There is work ongoing by a lot of folks to make this better. But at least for now, on the server side, Quic is roughly an order of magnitude less efficient than TCP.
I did some experiments last year for a talk I gave which approximated loosing the optimizations above. https://people.freebsd.org/~gallatin/talks/euro2022.pdf For a video CDN type workload with static content, we'd go from being about to serve ~400Gb/s per single-core AMD "rome" based EPYC (with plenty of CPU idle) to less than 100Gb/s per server with the CPU maxed out.
Workloads where the content is not static and has to be touched already in userspace, things won't be so comparatively bad.
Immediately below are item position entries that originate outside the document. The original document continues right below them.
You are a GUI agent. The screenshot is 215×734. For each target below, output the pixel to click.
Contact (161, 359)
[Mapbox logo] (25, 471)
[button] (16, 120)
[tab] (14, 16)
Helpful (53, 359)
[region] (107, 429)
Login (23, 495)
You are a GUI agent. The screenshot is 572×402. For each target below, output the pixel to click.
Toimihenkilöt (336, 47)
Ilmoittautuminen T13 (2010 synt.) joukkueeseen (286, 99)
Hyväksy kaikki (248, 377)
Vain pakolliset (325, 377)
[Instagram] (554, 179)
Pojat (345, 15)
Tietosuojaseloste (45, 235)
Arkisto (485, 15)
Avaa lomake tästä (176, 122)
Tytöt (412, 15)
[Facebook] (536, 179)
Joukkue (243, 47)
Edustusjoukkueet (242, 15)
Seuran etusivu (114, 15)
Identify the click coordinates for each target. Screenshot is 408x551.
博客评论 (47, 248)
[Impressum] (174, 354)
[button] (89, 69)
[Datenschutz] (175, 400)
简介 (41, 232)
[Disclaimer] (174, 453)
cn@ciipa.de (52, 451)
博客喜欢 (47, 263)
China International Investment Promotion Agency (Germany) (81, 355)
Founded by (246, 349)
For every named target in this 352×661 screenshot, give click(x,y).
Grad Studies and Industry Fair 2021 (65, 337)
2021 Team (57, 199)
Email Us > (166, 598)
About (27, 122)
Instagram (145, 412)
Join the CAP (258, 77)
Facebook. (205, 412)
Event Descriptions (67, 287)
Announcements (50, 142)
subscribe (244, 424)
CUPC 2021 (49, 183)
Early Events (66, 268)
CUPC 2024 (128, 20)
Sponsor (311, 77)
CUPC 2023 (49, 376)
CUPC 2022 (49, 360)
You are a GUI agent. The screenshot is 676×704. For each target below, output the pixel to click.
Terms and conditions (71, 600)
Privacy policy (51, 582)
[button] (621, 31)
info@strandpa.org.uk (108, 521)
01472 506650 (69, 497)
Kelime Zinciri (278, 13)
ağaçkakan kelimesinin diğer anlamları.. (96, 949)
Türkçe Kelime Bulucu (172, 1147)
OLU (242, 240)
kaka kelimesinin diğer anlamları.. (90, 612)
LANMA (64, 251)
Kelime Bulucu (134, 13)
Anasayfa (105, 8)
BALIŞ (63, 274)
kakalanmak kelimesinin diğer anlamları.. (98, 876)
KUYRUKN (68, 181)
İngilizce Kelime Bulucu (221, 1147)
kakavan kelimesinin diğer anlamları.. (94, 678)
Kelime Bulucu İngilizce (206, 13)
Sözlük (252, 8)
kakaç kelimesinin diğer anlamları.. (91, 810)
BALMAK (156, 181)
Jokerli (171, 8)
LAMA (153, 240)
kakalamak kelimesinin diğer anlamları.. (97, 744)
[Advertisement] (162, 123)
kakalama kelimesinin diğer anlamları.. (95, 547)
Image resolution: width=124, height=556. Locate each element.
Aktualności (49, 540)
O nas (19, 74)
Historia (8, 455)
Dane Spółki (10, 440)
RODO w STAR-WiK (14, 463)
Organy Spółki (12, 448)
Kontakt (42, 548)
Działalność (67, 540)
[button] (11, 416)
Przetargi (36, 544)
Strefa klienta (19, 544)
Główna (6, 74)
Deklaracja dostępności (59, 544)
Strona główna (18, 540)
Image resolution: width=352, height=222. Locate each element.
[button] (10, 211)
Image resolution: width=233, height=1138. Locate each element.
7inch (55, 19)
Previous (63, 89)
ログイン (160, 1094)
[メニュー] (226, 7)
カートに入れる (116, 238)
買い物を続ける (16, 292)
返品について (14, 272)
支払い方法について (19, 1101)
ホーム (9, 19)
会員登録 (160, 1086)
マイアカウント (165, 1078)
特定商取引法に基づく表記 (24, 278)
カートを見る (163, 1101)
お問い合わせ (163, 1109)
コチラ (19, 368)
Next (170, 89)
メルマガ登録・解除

Huh? Surely what you're doing in the accelerated path is just AES encryption/ decryption with a parameterised key which can't be much different from TLS?
Then there’s the userspace work for assembling and encrypting all these tiny packets individually, and looking up the right datastructures (connections, streams).
And there’s challenges load balancing the load of multiple Quic connections or streams across CPU cores. If only one core dequeues UDP datagrams for all connections on an endpoint then those will be bottlenecked by that core - whereas for TCP the kernel and drivers can already do more work with multiple receive queues and threads. And while one can run multiple sockets and threads with port reuse, it poses other challenges if a packet for a certain connection gets routed to the wrong thread due to connection migration. Theres also solutions for that - eg in the form of sophisticated eBPF programs. But they require a lot of work and are hard to apply for regular users that just want to use QUIC as a library.